═════ PASSAGE SHOWN
Haverhill’s Historic Debt and Pension Liability Top Council Agenda

Haverhill City Councilors in session at the Theodore A. Pelosi Jr. City Council Chambers. (WHAV News file photograph.)

Haverhill’s long-term debt of more than $78 million, and what to do about it, is one focus of Tuesday’s City Council meeting.

Mayor James J. Fiorentini is expected to address the public about the lingering effects of the failure of the city-owned Hale Hospital almost 20 years ago. In his request to speak to councilors, the mayor called the liability “the largest municipal debt in the history of The Commonwealth.”

According to figures released last summer, the city still owes $4.5 million on deficits related to the hospital. The remaining debt is related to school construction, water and sewer costs and other borrowing.

Fiorentini said he specifically wants to discuss “continuing state aid.” Over the years, former state Rep. Brian S. Dempsey delivered $22 million in additional state aid to help pay down the hospital debt. Last year, freshman Rep. Andy X. Vargas was able to obtain $340,000 in Special City Aid—considered substantial for a legislator of then only five months. However, it was far from the $2.4 million Dempsey, once chairman of the powerful Ways and Means Committee, obtained most years.
══════════
═════ DATA SHOWN
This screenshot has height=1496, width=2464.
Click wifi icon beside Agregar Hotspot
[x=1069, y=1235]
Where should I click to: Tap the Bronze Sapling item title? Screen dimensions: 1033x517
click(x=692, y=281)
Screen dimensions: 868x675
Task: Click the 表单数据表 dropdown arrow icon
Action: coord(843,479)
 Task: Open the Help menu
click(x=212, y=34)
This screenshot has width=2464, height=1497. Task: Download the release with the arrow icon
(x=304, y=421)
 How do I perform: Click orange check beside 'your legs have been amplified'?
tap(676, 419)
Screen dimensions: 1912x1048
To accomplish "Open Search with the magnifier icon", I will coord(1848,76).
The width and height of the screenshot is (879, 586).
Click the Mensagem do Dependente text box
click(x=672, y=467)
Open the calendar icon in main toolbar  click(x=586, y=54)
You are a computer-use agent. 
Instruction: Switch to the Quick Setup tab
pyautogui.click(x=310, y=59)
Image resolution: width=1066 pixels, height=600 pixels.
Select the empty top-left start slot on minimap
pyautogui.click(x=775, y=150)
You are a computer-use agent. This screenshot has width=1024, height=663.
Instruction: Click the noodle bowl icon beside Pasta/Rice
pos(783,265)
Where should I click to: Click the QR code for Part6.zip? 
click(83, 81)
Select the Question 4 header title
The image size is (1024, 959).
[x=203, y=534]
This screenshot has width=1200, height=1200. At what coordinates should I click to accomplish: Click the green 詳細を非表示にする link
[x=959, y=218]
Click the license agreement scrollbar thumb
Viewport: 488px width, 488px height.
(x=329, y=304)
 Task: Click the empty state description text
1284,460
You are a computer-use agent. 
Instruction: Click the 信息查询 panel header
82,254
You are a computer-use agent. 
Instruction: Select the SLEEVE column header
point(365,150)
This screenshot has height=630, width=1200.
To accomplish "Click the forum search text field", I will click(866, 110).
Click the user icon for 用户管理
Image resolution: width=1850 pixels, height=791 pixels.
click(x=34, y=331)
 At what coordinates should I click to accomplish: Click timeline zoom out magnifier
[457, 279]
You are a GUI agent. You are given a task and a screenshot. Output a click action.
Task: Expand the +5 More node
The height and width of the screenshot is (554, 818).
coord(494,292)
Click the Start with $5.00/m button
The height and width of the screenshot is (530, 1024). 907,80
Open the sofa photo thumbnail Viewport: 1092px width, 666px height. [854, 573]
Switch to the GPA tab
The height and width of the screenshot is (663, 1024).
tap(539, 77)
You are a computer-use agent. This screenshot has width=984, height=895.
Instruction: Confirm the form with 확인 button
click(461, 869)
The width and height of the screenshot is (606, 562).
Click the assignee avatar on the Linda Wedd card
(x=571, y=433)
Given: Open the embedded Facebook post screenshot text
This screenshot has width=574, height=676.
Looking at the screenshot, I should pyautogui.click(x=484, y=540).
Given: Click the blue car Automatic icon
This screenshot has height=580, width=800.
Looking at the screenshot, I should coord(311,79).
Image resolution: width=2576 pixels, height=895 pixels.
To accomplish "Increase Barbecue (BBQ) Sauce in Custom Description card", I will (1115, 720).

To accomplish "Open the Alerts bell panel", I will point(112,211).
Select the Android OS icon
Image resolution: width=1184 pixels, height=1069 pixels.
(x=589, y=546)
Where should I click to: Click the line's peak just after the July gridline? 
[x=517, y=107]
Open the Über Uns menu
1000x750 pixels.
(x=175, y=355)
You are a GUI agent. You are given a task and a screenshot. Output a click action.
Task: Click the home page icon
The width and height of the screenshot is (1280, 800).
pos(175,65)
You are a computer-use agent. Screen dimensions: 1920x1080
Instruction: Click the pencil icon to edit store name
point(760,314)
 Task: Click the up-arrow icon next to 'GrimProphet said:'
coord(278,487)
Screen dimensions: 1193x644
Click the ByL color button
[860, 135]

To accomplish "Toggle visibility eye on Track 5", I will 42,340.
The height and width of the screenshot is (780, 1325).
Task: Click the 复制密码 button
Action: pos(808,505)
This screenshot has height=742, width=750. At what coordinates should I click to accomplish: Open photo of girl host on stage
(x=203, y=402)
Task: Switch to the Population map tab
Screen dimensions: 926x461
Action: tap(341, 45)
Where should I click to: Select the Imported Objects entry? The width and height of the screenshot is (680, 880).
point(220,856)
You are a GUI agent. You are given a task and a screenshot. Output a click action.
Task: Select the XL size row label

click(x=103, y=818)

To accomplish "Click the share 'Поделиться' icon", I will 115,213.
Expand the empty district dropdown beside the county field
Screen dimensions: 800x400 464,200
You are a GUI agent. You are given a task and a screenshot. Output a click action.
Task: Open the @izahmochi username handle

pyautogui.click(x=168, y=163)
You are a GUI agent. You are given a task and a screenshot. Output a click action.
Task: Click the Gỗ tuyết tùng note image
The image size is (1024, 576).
══════════
Please write what comes next in the article on Haverhill's debt and the council agenda, picking up after its final sentence. The listing comes from a separate source.

* **RESPONSE AREA**:
The city previously justified seeking state help to pay down the losses because the hospital served a region much larger than the city. Haverhill sold the hospital to Essent Healthcare, the only bidder, for a $3.5 million. Haverhill retained construction debt and employee pension and health insurance liabilities and settled its lawsuit against Quorum, its outside management company, for $2.8 million. The city acquired Hale Hospital in 1931 when its then-private owners declared the business insolvent. The city made various improvements to a series of buildings on Buttonwoods Avenue before building and opening a new campus in 1984 on Lincoln Avenue.

City debt figures do not include the estimated $165 million to cover previous and future retiree pension, including those accumulated by the Hale Hospital. Council President John A. Michitson is also expected to address the Council on what he termed, “Haverhill’s large retirement debt.” He is asking for an action plan.

In other business, Council Vice President Thomas J. Sullivan and Councilor Colin F. LePage plan to introduce School Committee members Gail M. Sullivan and Richard J. Rosa to discuss a resolution, urging the legislature to “approve and fully fund a new foundation budget formula by May 1.”

The meeting takes place at 7 p.m., Tuesday, in the Theodore A. Pelosi City Council Chambers on the second floor of Haverhill City Hall.